Mortal Engines by Philip Reeve
In the distant future, when cities move about and consume smaller towns, a fifteen-year-old apprentice is pushed out of London by the man he most admires and must seek answers in the perilous Out-Country, aided by one girl and the memory of another. Sequels: Predator’s Gold, Infernal Devices and A Darkling Plain. Companion novels: Fever Crumb, A Web of Air and Scrivener’s Moon.
Across the Universe by Beth Revis
Teenaged Amy, a cryogenically frozen passenger on the spaceship Godspeed, wakes up to discover that someone may have tried to murder her. Sequel: A Million Suns.

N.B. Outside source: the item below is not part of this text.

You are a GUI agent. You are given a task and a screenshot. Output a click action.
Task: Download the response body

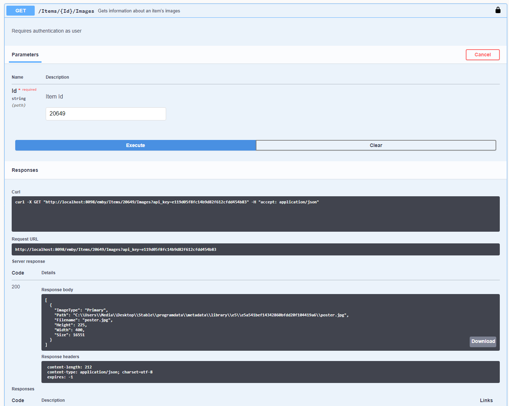click(483, 342)
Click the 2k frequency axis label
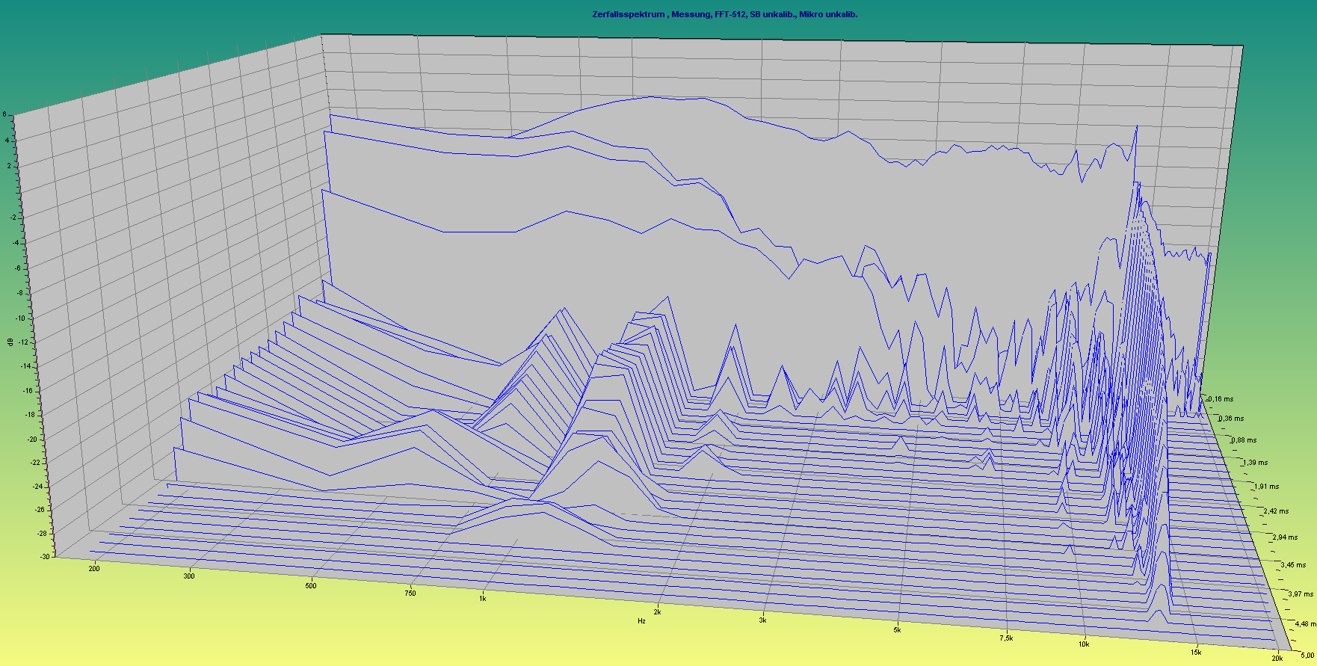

The Forest of Hands and Teeth by Carrie Ryan
Through twists and turns of fate, orphaned Mary seeks knowledge of life, love, and especially what lies beyond her walled village and the surrounding forest, where dwell the unconsecrated, aggressive flesh-eating people who were once dead. Sequels: The Dead-Tossed Waves and The Dark and Hollow Places.
Tankborn by Karen Sandler
Kayla and Mishalla, two genetically engineered non-human slaves (GENs), fall in love with higher-status boys, discover deep secrets about the creation of GENs, and in the process find out what it means to be human.
Unwind by Neal Shusterman
In a future world where those between the ages of thirteen and eighteen can have their lives "unwound" and their body parts harvested for use by others, three teens go to extreme lengths to uphold their beliefs--and, perhaps, save their own lives.
Gem X by Nicky Singer
Sixteen-year-old Maxo Strang, the most perfect human ever made, suddenly discovers a "crack" in his face, which leads him to expose his community's dark underworld of secret scientific research and the city's corrupt supreme leader.
The Starry Rift: Tales of New Tomorrows
Anthology of science fiction stories by writers including Neil Gaiman, Kelly Link, Garth Nix and Scott Westerfeld.
The Water Wars by Cameron Stracher
In a world where water has become a precious resource, Vera and her brother befriend a boy who seems to have unlimited access to water and who suspiciously disappears, prompting a dangerous search challenged by pirates, a paramilitary group, and corporations.
The Comet’s Curse by Dom Testa
Desperate to save the human race after a comet’s deadly particles devastate the adult population, scientists create a ship that will carry a crew of 251 teenagers to a home in a distant solar system.
Ashes, Ashes by Jo Treggiari
In a future Manhattan devastated by environmental catastrophes and epidemics, sixteen-year-old Lucy survives alone until vicious hounds target her and force her to join Aidan and his band, but soon they learn that she is the target of Sweepers, who kidnap and infect people with plague.
Skinned by Robin Wasserman
To save her from dying in a horrible accident, Lia's wealthy parents transplant her brain into a mechanical body. Sequels: Crashed and Wired.
Alien Invasion and Other Inconveniences by Brian Yansky
When a race of aliens quickly takes over the earth, leaving most people dead, high-schooler Jesse finds himself a slave to an inept alien leader--a situation that brightens as Jesse develops telepathic powers and attracts the attention of two beautiful girls.
Dragon and Thief by Timothy Zahn
In Jack's universe, dragons--or, more precisely, the dragon like K'da--are big, but they also depend on being in a symbiotic relationship with a humanoid. And when the K'da warrior known as Draycos is the sole survivor of a space battle and must find a new bondmate or die, for better or worse Jack happens to be the only available host. Sequels: Dragon and Soldier, Dragon and Slave, Dragon and Herdsman, Dragon and Judge, and Dragon and Liberator.